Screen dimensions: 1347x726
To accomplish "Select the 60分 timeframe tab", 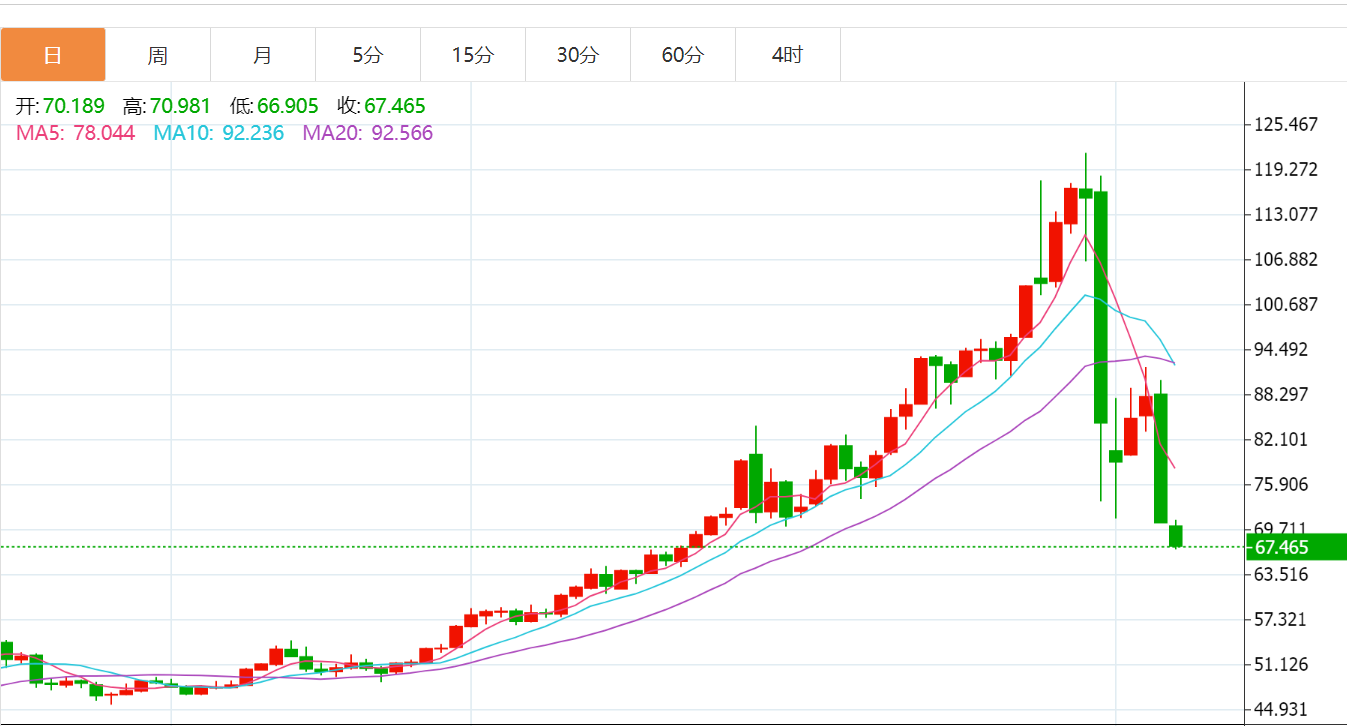I will tap(683, 55).
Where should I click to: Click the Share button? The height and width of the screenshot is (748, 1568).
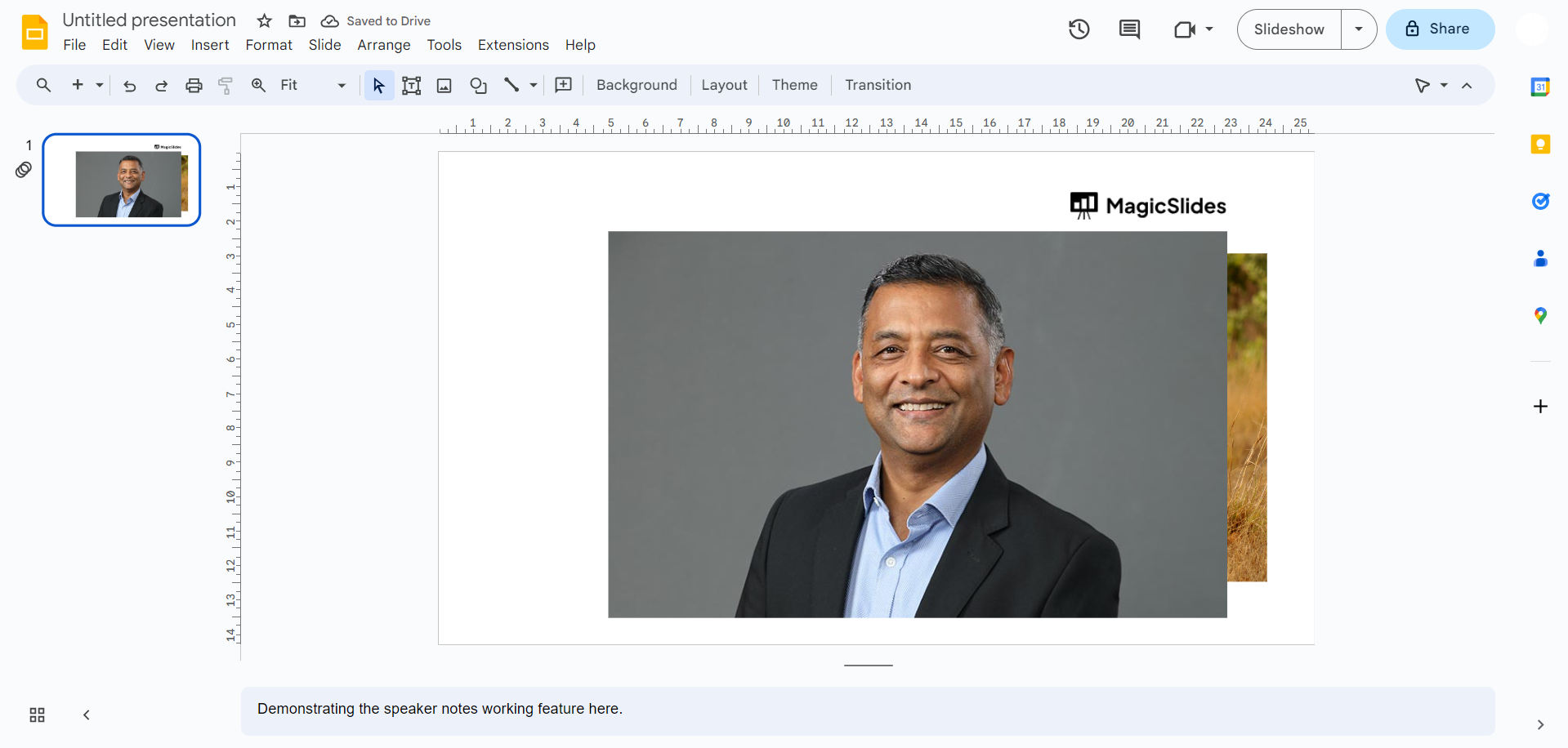pyautogui.click(x=1440, y=29)
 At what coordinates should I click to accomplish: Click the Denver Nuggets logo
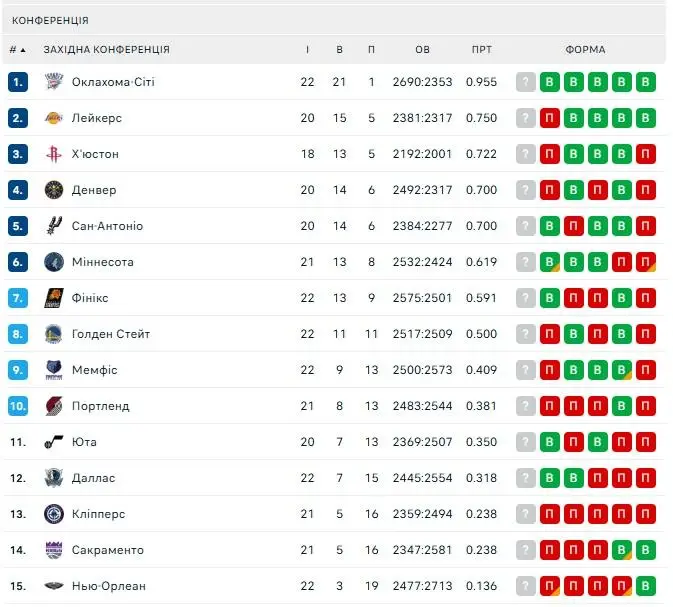click(x=54, y=190)
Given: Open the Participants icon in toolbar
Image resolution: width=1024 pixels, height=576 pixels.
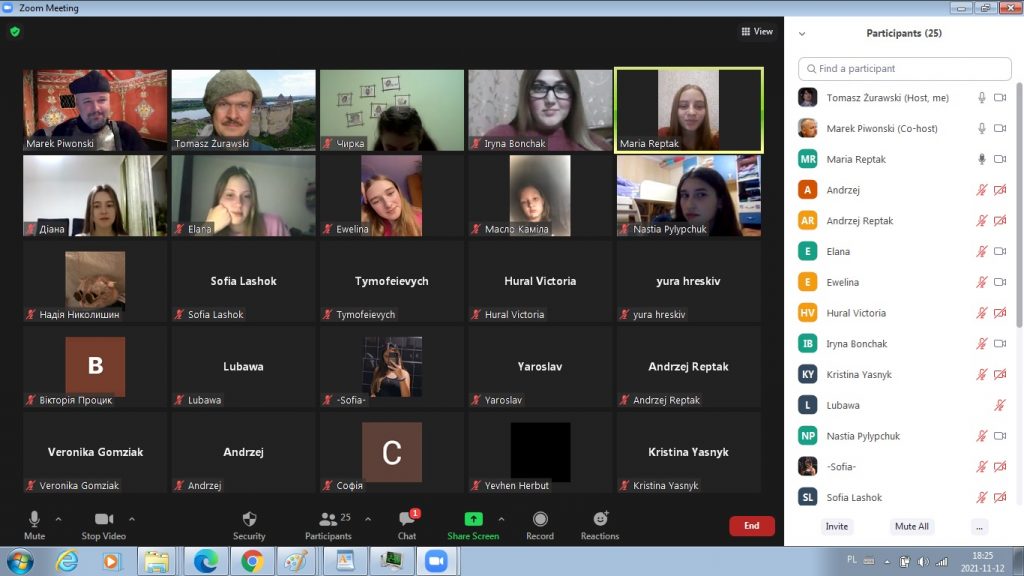Looking at the screenshot, I should coord(328,519).

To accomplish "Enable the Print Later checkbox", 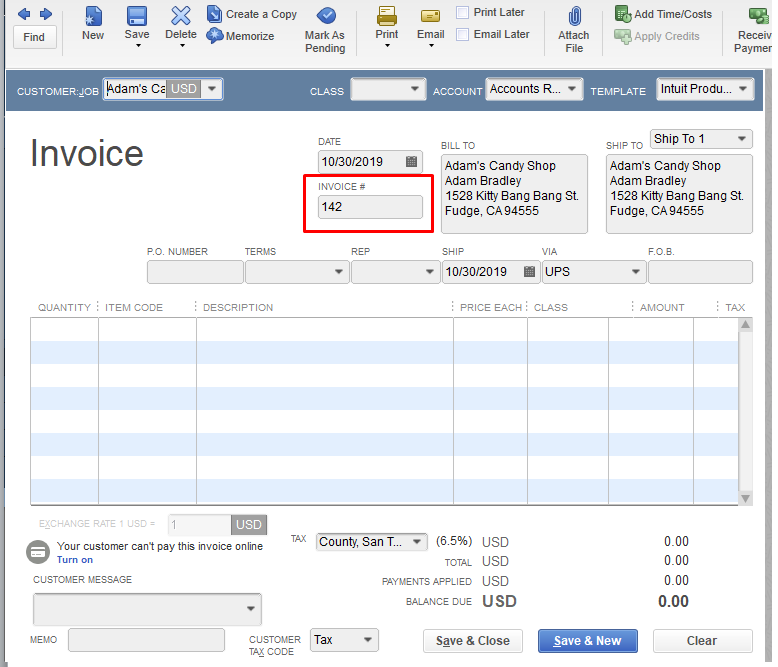I will 463,13.
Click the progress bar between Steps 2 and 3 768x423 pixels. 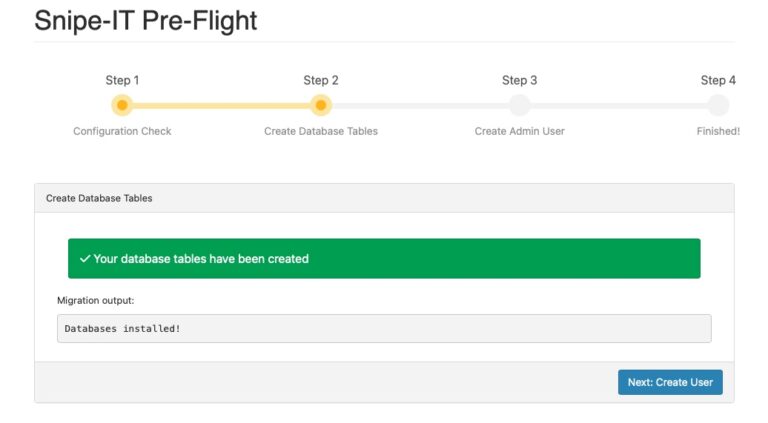point(420,105)
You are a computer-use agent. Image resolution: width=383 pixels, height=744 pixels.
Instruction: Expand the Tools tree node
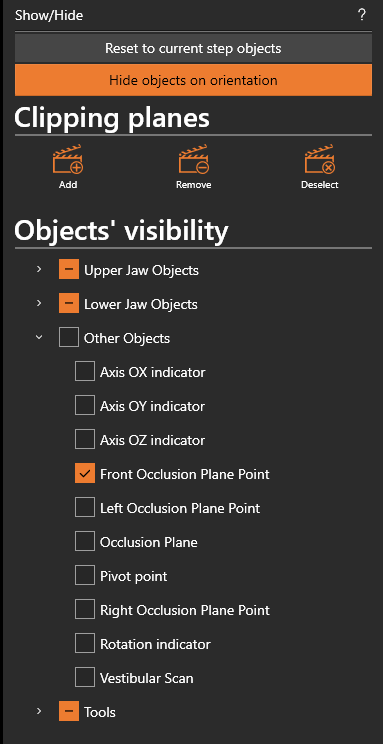(x=39, y=711)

------------------------------------------------

Activity -
Set down only the lines running from the line with "You are a computer-use" to the end of the entries, inclusive; omit every picture.

Task result -
You are a computer-use agent. Image resolution: width=383 pixels, height=744 pixels.
Instruction: Expand the Tools tree node
(x=39, y=711)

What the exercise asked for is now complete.